2013-05-30 09:13:06 AM
I started watching with my Mum during Peter Davison's era. I couldn't get my 7 year old head around regeneration though and refused to watch Colin Baker because he "wasn't Doctor Who".

Then when the show relaunched with some fanfair in '87 I got really into it and loved Mccoy as the Doctor. I remember going to the exhibition in Longleat and reading the books and basically being a massive fan along with some of my friends.  I loved all his little eccentricities and I found Ace really very interesting even if I wasn't old enough to know why.I was devastated when the show got cancelled.

Having re-watched some of them more recently I feel that besides the sense of nostalgia, they are not really as bad as everyone says. I have even watched some 6th doctor ones but the 7th remains my favourite 80s Doctor. The 1989 series is mostly good, although that seems to be because they knew it was ending and wanted to go out on a high.

Now I am a big fan of the modern era and have been to the exhibition in Cardif and introduced my wife to the new series.
 
2013-05-30 09:21:05 AM

Type40: Now I am a big fan of the modern era and have been to the exhibition in Cardif and introduced my wife to the new series.


For all the slagging-upon McCoy gets, his era is the archetype that defines NuWho. Ace is the model of all modern companions. His manipulative, somewhat arrogant Doctor appeared in both Tennant and Smith's versions (Smith more heavily).
 
2013-05-30 10:05:00 AM
Like many, I grew up on and enjoyed the Fourth Doctor despite its campiness.

When Tom Baker left, my interest waned, and each successive Doctor was more annoying and the episodes sh*ttier than before. Then they made that awful FOX movie.

Thank Rassilon the current series is good. It started rough, and there have been a few stinker episodes, but for the most part it's been solid sci-fi entertainment since, and I'm really stoked for the 50th Anniversary special in November.
 
2013-05-30 11:10:59 AM

FirstNationalBastard: Dumb-Ass-Monkey: I just watched Trial Of A Time lord for the first time since the 80s.

sweet zombie Jesus. Colin Baker never had a chance. the writing was crap. the music was crap. the less said about his cousins, the better. And Peri? holy sh*t, what a shrill, unbearable, character. and her American accent not only changed dialects repeatedly, but she kept slipping back into her British accent.

Baker's Doctor never stood a chance.

You weren't supposed to notice Peri's accent, or voice.

[1.bp.blogspot.com image 381x286]

[revengeofthefilmnerds.com image 512x502]
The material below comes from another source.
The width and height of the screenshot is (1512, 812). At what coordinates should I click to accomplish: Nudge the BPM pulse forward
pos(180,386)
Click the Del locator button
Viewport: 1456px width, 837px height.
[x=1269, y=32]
[2.bp.blogspot.com image 537x948]

[1.bp.blogspot.com image 339x400]


I'd give her something to notice, if ya know what I mean, and I think you do.
 
2013-05-30 11:18:29 AM
Colin Baker was doomed, from the moment they decided 'when he regenerates, he will be wrong..for a while!' as a plot point.   This gave him a horrible first impression, and the perception of the character never recovered.   He was the @#$hole Doctor, more than any of the others.